(What is being asked)
Below is some data. Copy out the lines running from the one with "Choose the ID Fillet 2 wizard" through the one with "The width and height of the screenshot is (1350, 896).", both ends included, and set them down as they stand.

(Material for this task)
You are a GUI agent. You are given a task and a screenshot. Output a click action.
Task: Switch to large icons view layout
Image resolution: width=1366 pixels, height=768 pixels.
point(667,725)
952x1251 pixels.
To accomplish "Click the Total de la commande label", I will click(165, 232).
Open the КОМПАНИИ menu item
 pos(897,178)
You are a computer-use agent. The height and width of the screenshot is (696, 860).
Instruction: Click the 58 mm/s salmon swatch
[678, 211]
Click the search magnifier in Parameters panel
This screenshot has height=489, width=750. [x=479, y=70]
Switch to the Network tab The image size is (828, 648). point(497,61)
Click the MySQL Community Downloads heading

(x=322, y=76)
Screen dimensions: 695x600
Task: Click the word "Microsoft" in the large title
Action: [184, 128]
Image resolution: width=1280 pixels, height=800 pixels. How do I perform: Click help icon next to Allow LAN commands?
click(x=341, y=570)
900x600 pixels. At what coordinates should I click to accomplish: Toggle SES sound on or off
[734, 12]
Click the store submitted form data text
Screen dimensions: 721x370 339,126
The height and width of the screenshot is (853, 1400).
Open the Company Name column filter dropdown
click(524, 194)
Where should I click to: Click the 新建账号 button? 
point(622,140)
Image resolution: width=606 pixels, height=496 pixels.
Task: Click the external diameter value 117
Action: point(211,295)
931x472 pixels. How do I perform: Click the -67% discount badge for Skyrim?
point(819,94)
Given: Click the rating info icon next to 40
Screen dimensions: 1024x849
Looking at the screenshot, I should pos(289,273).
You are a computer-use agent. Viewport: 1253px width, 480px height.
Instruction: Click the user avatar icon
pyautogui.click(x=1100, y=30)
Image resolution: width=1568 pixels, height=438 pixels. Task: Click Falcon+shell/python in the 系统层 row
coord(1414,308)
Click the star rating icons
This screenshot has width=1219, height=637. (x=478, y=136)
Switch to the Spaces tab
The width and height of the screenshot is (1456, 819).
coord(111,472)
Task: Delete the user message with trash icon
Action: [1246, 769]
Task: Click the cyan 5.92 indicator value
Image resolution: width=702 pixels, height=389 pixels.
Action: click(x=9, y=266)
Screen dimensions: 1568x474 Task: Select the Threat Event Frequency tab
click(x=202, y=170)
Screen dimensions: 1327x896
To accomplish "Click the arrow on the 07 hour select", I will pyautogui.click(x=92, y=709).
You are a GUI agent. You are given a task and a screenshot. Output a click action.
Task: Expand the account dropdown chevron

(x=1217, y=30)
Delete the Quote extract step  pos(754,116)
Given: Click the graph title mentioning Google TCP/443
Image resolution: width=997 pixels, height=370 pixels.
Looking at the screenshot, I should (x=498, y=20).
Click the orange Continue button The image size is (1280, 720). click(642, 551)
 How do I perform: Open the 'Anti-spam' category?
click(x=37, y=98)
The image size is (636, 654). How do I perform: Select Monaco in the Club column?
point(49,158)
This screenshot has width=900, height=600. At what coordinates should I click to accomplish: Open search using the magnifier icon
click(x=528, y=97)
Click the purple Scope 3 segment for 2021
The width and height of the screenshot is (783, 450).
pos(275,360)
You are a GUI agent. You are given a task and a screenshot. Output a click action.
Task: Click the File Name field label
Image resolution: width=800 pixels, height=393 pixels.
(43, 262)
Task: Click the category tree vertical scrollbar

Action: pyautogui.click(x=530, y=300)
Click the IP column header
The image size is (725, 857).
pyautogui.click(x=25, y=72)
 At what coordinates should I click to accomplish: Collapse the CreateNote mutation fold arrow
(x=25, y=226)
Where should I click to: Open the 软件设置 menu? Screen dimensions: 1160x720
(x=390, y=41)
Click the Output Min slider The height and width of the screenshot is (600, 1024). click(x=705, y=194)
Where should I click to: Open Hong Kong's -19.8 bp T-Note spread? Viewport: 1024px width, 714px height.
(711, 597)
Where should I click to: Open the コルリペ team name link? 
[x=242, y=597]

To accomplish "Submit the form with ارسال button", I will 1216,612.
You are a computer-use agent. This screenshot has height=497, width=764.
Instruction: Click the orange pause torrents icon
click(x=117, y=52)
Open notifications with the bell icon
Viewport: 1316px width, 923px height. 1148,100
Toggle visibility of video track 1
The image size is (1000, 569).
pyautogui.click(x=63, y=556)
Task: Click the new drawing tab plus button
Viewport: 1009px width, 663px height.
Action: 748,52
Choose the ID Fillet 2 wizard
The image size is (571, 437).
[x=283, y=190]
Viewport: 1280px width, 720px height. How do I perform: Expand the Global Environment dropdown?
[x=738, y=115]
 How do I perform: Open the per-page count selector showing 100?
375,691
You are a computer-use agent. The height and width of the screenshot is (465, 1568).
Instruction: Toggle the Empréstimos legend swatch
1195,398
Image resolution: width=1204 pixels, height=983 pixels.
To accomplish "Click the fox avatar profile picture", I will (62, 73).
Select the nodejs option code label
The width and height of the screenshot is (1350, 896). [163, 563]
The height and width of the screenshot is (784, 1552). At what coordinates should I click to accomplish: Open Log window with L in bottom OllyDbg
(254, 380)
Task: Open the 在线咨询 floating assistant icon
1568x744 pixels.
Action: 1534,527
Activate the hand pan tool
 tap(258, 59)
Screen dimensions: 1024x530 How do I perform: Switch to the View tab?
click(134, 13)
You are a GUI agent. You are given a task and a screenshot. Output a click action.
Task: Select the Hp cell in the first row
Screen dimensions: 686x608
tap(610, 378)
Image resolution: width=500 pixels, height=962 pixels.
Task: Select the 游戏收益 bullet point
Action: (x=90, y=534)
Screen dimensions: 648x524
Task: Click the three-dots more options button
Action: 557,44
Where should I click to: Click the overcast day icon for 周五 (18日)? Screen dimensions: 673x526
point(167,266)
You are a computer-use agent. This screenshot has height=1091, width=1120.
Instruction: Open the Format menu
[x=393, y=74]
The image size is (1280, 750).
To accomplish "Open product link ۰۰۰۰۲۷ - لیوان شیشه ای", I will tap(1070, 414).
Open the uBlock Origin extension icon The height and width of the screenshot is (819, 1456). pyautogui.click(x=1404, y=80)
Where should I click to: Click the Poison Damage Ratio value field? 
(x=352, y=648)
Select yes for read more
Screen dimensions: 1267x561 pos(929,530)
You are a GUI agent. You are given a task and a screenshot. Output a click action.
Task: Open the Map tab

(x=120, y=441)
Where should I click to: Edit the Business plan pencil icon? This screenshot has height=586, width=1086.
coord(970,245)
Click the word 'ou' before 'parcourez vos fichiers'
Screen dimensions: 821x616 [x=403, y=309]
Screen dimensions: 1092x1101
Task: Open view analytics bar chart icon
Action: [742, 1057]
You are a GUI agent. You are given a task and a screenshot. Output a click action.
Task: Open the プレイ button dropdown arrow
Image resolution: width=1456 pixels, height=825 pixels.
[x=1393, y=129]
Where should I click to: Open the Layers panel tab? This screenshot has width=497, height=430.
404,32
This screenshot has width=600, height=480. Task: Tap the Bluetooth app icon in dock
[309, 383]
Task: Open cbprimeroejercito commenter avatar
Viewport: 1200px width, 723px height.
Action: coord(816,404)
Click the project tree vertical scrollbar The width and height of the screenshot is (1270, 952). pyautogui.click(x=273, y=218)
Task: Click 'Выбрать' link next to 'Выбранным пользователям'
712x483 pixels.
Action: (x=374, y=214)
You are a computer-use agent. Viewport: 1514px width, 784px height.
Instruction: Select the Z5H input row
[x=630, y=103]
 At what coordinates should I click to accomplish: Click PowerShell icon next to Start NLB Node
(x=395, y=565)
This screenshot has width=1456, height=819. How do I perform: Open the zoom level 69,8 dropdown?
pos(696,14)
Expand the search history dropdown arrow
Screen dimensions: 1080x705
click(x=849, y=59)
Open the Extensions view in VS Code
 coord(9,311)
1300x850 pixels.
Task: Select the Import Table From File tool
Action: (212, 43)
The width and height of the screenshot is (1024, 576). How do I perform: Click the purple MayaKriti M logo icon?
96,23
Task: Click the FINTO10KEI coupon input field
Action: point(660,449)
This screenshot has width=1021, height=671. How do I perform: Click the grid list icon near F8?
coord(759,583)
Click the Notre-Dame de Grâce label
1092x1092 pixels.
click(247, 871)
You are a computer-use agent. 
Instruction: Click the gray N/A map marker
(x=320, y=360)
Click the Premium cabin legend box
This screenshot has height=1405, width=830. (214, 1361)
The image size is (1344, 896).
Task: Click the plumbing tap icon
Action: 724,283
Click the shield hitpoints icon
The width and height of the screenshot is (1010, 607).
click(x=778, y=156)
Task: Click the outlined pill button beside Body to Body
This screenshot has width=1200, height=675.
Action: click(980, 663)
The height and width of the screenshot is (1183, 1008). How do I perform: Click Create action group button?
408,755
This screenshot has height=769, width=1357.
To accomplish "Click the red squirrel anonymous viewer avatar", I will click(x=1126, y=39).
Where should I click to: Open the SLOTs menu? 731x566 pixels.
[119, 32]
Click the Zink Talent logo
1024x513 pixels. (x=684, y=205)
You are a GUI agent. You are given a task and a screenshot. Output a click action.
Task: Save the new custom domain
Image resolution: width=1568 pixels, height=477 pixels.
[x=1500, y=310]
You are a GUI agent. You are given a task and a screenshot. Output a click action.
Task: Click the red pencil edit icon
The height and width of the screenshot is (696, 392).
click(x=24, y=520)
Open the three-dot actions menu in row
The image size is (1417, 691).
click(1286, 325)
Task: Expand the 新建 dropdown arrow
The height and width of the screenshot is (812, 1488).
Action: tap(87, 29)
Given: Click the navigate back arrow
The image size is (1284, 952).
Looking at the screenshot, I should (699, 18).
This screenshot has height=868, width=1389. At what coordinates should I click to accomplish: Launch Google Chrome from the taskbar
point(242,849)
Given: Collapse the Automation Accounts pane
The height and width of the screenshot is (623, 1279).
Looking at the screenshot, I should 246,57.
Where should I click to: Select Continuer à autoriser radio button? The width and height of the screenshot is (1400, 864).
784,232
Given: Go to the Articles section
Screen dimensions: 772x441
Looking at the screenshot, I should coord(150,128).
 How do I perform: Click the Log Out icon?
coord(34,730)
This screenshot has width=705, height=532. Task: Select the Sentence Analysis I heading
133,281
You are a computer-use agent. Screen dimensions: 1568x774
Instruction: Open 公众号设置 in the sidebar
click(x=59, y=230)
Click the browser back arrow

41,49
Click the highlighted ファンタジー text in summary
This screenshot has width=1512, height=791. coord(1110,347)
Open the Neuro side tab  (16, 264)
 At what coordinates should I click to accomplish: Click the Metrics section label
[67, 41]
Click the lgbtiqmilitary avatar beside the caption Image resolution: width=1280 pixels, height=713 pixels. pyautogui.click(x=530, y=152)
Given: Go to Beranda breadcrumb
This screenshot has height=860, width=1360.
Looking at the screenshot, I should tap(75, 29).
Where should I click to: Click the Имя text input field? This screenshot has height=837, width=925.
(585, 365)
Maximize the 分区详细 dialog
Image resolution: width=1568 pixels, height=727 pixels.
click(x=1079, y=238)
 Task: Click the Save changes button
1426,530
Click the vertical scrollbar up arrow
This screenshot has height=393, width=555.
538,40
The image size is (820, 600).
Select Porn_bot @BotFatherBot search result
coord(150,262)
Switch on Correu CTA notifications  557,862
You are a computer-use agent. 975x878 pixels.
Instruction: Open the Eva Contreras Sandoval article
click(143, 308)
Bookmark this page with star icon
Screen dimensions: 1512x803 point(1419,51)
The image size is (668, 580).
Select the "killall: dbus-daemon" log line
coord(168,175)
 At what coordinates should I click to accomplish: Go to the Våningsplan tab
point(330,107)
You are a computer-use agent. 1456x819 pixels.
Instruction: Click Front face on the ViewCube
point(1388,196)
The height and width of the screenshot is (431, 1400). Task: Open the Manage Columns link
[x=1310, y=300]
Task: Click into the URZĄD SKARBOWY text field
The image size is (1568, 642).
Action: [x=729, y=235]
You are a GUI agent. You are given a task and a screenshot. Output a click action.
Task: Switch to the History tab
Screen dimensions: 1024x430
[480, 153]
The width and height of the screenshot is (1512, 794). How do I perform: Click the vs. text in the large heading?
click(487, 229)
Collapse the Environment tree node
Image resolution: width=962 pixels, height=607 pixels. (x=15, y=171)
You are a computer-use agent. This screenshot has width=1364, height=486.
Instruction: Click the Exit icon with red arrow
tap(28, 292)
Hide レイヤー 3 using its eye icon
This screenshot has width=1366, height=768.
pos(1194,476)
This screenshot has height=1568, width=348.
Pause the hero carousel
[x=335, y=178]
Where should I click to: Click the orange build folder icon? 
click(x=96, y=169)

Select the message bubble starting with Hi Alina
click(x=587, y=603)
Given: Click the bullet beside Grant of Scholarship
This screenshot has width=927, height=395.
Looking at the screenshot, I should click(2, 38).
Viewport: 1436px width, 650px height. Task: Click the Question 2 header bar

(Result for this task)
Choose the ID Fillet 2 wizard
The image size is (571, 437).
[x=283, y=190]
Viewport: 1280px width, 720px height. How do I perform: Expand the Global Environment dropdown?
[x=738, y=115]
 How do I perform: Open the per-page count selector showing 100?
375,691
You are a computer-use agent. The height and width of the screenshot is (465, 1568).
Instruction: Toggle the Empréstimos legend swatch
1195,398
Image resolution: width=1204 pixels, height=983 pixels.
To accomplish "Click the fox avatar profile picture", I will (62, 73).
Select the nodejs option code label
The width and height of the screenshot is (1350, 896). [163, 563]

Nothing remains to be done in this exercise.